--- Source document ---

## Are there more techniques out there to be found.

Advanced methods and approaches for solving Sudoku puzzles

### Are there more techniques out there to be found.

This is a tricky question for me, and possibly for Wayne.

Over the time that I have been playing Sudoku, I have managed to codify the logic that I use to solve the puzzles down to just 5 techniques. And actually 2 of those are just special cases of 1 other.

I have never found a Sudoku puzzle which has required any additional techniques.

The problem I have is that the only puzzles I have played, all came from Wayne, from The Times newspaper (London), from the Times published book, and from the demo of his program.

Is it possible that there are other techniques required for solving sudoku, which I have not yet needed to find, simply because they never crop up in Wayne's puzzles?
carbon14

Posts: 4
Joined: 10 June 2005

carbon14 wrote:I have managed to codify the logic that I use to solve the puzzles down to just 5 techniques. And actually 2 of those are just special cases of 1 other.

What are your five techniques? How do they compare to simes' list? As you noted, some techniques are corollaries of others.

carbon14 wrote:I have never found a Sudoku puzzle which has required any additional techniques.

You and abailes could have a good discussion about this. He believes that some puzzles that require trial-and-error can actually be solved by a form of logic that we have yet to uncover. (I am inclined to agree with him, although there comes a point where logic can become so convoluted that it no longer can be applied easily.)

carbon14 wrote:Is it possible that there are other techniques required for solving sudoku, which I have not yet needed to find, simply because they never crop up in Wayne's puzzles?

Wayne has said that his puzzles do not include swordfish (or jellyfish or squirmbags, for that matter) and do not require the nishio technique. You can find examples of these on the programmers' forum.
scrose

Posts: 322
Joined: 31 May 2005

"Can all sudoku puzzles be solved by logic?" is the wrong question; the right question is "Can all sudoku puzzles be solved by unaided human logic?"

At their most complex level, logical inferences can be effectively equivalent to brute-force recursion, and are impossible for humans to do without outside aids (like paper, pencil, counters, and so on).

--- Provided records ---

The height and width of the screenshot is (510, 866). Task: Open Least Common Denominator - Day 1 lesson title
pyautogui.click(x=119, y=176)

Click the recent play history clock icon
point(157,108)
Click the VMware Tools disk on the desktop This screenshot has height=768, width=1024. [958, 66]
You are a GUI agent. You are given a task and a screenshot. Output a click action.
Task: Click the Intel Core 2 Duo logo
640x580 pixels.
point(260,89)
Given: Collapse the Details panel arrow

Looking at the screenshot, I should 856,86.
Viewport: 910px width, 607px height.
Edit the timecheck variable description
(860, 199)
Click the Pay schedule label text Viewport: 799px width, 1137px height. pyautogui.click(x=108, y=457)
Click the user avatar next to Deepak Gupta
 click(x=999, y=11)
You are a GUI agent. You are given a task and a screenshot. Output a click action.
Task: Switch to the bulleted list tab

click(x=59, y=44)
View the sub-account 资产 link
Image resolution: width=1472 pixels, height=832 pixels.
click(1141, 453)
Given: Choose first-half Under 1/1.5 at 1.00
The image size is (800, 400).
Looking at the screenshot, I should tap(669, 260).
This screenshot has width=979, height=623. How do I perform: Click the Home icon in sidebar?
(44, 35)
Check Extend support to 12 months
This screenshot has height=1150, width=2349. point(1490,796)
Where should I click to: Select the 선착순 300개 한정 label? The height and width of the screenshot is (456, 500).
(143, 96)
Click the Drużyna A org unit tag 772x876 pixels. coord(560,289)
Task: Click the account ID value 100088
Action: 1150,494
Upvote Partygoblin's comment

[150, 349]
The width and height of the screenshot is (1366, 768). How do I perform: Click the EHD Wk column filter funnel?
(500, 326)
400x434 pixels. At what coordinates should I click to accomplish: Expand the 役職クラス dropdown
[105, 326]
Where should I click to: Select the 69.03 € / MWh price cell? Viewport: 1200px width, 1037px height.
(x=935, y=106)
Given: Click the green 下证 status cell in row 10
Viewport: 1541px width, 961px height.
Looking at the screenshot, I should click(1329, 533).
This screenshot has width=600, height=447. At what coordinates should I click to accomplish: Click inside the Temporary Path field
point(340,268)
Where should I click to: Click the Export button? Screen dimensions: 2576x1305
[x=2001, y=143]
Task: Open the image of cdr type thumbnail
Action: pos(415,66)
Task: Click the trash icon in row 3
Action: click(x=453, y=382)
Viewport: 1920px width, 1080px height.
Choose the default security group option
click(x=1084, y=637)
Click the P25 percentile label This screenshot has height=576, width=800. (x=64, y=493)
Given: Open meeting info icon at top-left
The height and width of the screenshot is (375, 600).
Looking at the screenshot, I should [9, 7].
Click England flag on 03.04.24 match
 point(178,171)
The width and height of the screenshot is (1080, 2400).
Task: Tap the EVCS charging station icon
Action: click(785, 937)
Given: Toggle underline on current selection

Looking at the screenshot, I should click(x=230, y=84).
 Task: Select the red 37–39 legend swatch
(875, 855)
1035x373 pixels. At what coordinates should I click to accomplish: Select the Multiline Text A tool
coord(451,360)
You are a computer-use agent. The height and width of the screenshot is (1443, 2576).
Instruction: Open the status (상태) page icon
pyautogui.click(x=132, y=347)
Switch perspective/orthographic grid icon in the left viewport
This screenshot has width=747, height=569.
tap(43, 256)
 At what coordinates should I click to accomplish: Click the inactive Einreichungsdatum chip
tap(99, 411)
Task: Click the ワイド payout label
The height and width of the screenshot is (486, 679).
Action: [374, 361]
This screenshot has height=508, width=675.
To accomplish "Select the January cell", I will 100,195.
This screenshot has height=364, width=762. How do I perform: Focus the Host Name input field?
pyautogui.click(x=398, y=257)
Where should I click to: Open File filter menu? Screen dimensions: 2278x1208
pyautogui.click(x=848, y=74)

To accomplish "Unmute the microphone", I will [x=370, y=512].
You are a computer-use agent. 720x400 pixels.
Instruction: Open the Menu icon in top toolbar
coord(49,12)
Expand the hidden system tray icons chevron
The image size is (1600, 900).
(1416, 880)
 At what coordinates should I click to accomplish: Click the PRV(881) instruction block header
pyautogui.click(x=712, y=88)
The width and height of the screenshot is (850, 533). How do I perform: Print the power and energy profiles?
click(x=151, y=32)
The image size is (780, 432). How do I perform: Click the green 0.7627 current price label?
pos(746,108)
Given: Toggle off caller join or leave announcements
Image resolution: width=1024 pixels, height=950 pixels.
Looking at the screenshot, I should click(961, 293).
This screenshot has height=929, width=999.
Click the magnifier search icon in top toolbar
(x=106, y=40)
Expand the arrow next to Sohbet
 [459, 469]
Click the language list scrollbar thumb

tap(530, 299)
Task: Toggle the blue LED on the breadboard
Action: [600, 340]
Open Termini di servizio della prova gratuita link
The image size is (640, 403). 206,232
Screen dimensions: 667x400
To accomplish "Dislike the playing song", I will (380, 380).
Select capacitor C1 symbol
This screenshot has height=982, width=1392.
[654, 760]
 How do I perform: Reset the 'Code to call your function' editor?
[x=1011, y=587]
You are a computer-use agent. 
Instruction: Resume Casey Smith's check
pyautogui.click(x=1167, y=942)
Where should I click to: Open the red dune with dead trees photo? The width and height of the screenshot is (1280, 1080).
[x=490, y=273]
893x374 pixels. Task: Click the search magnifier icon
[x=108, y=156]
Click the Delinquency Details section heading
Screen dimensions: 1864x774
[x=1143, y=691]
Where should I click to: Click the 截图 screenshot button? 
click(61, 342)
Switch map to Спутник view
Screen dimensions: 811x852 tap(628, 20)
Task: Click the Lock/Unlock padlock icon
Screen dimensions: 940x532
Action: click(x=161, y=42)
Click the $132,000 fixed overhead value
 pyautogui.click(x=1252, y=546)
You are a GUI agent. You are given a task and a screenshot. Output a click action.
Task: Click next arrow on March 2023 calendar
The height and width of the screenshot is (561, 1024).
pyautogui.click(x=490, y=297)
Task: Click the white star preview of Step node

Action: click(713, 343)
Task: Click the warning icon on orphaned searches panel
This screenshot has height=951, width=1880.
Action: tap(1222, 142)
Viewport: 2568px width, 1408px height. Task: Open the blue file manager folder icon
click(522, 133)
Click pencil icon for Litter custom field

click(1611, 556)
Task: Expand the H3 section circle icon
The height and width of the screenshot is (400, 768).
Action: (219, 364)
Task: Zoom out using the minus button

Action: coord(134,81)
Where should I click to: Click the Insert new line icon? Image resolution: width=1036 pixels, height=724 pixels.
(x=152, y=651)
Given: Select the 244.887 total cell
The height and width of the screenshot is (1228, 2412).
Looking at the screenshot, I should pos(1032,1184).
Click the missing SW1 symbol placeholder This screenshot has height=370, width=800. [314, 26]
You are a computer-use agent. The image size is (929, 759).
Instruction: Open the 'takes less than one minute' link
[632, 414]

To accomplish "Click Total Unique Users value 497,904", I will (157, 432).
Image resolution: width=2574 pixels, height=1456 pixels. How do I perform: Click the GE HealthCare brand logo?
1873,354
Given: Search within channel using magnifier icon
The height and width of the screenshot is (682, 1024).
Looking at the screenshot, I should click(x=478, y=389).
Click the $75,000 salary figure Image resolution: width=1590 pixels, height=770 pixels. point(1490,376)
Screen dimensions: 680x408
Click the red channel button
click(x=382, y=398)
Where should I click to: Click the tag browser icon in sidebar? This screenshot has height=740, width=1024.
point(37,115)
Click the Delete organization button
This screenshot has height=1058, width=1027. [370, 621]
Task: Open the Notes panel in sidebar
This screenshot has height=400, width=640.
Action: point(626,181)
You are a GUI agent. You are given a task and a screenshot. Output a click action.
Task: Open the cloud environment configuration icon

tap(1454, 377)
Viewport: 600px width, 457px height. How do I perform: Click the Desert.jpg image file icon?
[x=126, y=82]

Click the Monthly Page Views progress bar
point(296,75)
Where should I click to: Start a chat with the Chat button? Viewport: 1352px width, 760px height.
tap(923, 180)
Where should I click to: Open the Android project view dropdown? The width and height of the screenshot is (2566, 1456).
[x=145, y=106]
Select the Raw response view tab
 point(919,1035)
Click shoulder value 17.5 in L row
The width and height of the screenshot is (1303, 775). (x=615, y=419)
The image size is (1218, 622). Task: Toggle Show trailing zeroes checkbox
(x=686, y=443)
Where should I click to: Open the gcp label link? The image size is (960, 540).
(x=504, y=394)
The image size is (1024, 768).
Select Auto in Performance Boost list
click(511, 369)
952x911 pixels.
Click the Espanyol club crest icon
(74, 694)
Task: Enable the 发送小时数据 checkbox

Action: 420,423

---

- **Set problem 1**
In two sentences, how would you summarize the Sudoku forum thread?
- **Set problem 2**
Rewrite the Sudoku forum thread starting at "You and abailes" and ending at "the programmers' forum.", with "trial-and-error" updated to "guessing".

- **Task result 1**
A player who has reduced their solving logic to five techniques asks whether other techniques might be needed but never come up, since every puzzle they have played came from Wayne. The replies note that Wayne's puzzles exclude swordfish and the nishio technique, mention abailes's belief that some puzzles requiring trial-and-error can be solved by logic not yet uncovered, and argue that the right question is whether all puzzles can be solved by unaided human logic.

- **Task result 2**
You and abailes could have a good discussion about this. He believes that some puzzles that require guessing can actually be solved by a form of logic that we have yet to uncover. (I am inclined to agree with him, although there comes a point where logic can become so convoluted that it no longer can be applied easily.)

carbon14 wrote:Is it possible that there are other techniques required for solving sudoku, which I have not yet needed to find, simply because they never crop up in Wayne's puzzles?

Wayne has said that his puzzles do not include swordfish (or jellyfish or squirmbags, for that matter) and do not require the nishio technique. You can find examples of these on the programmers' forum.